All of these rough boys were big-bigger even than Kham. They looked a little oddly proportioned; their heads seemed too small for their bodies, like caricatures of professional bodybuilders. They wore what looked like close-fitting helmets and their heads were protected from behind by a jutting ridge from their backpacks. Wire-thin aerials poked up past their sleek pates, and other wires protruded at irregular intervals along the sides of the backpacks. They were blatantly armored with extensive matte-finish chrome and they were dripping with weapons-from holstered pistols and knives to what looked like Ceres tribarrel machine guns. These guys were pure heavy metal from hell.

The last of the three rough boys stopped and turned slightly. His position under one of the lit ceiling panels gave Kham a good look at him. Much of what Kham had taken for armor were cybernetic replacement parts, but what struck the ork most was the guy's face. What he could see of it. The little flesh that wasn't plated over looked gray and shriveled. Tubes snaked from his nose and slithered over his shoulder to disappear into a junction on the backpack's ridge, and the light from above glinted coldly on the gleaming chrome orbs of his eyes.

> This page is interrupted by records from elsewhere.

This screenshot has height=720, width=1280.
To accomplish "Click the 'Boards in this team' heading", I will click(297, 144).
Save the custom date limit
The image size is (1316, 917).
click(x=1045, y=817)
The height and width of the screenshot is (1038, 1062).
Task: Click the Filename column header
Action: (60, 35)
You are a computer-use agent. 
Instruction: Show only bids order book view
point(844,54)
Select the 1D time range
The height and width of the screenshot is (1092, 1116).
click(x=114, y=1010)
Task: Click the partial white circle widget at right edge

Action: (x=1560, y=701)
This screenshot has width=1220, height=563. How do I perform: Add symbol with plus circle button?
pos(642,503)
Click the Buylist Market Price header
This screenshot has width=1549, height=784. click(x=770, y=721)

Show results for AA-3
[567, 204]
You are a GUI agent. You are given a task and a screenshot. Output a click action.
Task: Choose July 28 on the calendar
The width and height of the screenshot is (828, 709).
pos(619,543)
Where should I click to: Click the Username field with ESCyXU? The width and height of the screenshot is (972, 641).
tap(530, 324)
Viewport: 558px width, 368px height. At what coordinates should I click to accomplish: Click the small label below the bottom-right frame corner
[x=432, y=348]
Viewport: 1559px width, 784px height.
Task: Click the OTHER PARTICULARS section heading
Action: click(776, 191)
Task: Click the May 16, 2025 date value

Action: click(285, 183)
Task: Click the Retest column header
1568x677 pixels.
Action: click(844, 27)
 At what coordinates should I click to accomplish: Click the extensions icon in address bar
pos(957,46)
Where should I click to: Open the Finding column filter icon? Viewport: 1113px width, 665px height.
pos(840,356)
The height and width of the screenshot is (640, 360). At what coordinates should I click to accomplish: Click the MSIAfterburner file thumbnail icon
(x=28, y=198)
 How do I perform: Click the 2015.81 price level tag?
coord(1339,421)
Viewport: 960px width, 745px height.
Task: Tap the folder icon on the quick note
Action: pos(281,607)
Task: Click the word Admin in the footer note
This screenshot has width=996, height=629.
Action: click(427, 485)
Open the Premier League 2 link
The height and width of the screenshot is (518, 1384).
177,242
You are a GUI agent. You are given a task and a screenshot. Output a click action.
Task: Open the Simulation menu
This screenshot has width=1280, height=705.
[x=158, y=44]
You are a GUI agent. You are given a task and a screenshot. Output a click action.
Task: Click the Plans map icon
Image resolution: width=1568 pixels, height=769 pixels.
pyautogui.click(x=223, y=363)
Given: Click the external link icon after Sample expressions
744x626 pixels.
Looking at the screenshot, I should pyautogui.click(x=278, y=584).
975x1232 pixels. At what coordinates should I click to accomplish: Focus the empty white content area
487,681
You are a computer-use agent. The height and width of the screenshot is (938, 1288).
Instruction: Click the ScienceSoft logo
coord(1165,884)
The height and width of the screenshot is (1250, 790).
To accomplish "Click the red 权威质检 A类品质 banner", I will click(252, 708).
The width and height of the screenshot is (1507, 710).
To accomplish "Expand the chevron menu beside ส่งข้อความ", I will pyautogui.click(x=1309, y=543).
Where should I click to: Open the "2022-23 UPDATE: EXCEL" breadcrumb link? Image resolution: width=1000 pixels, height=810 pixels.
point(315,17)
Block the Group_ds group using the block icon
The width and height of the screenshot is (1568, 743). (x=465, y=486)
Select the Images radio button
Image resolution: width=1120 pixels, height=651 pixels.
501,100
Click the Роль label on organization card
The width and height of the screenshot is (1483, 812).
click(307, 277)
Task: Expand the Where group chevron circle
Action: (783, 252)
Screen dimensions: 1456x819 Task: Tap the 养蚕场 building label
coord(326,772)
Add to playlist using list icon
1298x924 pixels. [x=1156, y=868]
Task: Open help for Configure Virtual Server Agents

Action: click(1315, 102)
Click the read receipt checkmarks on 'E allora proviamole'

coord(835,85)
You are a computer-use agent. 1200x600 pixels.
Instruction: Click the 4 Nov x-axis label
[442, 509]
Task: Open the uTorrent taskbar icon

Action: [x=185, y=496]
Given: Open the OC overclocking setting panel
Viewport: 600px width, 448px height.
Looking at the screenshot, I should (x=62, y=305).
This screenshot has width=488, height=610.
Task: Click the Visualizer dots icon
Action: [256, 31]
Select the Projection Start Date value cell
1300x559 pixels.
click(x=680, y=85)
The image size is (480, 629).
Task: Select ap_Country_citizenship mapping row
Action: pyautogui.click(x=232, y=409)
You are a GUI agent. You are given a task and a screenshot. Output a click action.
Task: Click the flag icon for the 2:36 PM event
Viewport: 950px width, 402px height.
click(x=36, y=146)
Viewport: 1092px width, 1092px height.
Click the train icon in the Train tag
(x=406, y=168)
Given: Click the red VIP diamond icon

"Who da hell are dese guys?" "Not security," Neko whispered. With awe in her reedy voice, The Weeze added, "They're carrying three times the ordnance we got." Ordnance was ordnance, and a single bullet could kill you just as dead as twenty. These cyberized bozos were here and interfering in Kham's run; that was all that mattered to him. "Scatter, why didn't you spot 'em?"

"They were not there," the rat shaman said, pouting.

"Well, dey're here now. You saying dey teleported in, like from da Enterprise? Drek, wouldn't dat be sweet."

Scatter gave him a withering stare. "No teleport; they have no magic."

"You sure? Dey been hiding from you." "No magic," Scatter insisted. There was a frantic note in her voice, which was also rising in volume. "None!"

"Geez," Kham hissed. "Keep it down, ya old bat." "Lay off the shaman, Kham," Ratstomper whined. "She's already saved our butts plenty."

The crew quieted down, but it was too late. With slow, machine-like precision, the heavy metal intruder swiveled his head to stare into the darkness between the light fixtures where Kham and his runners were crouched.

Before they could react, the rough boy had them covered. His trjbarrel hissed softly as the barrels spun at speed on their silenced bearings, but for some reason he didn't fire. Kham was relieved; this was no place for a firefight with opponents armored so heavily they looked almost made of metal. Since only one had tumbled to their presence, there was a chance that he and the guys could take these bozos down if their fire was fast and accurate enough. But Kham's guys would take losses. They'd blow the run, too. Kham knocked Ratstomper's hand away from her holster before she could get a grip on her gun.

The metal man, apparently satisfied that Kham's team offered no threat, snapped the snout of his weapon up into carry position and began to mumble to himself. Kham dared to breathe once more, but only until he realized that the tribarrel was built into the guy's arm. These guys were some kind of super sol- diers. What the frag had he and the guys bumped into?

The metal man started toward them, moving quietly, for all his bulk. The scent he gave off was mostly machine oil, cordite, and plastic, but underneath it all, Kham caught a whiff of something rotten and decaying. The guy stopped a few meters away. A good leap might put Kham inside the sweep of the tribarrel. The idea was gutsy, but not bright. That kind of cowboy move might work against an ordinary opponent, but it would be suicide against the coiled-spring speed of this metal man.